== What is expected ==
Each entry must be printed again without a single change.

== Records shown ==
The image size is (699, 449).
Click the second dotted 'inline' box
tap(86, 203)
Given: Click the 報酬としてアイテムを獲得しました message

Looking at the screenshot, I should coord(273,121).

== Solution for this problem ==
The image size is (699, 449).
Click the second dotted 'inline' box
tap(86, 203)
Given: Click the 報酬としてアイテムを獲得しました message

Looking at the screenshot, I should coord(273,121).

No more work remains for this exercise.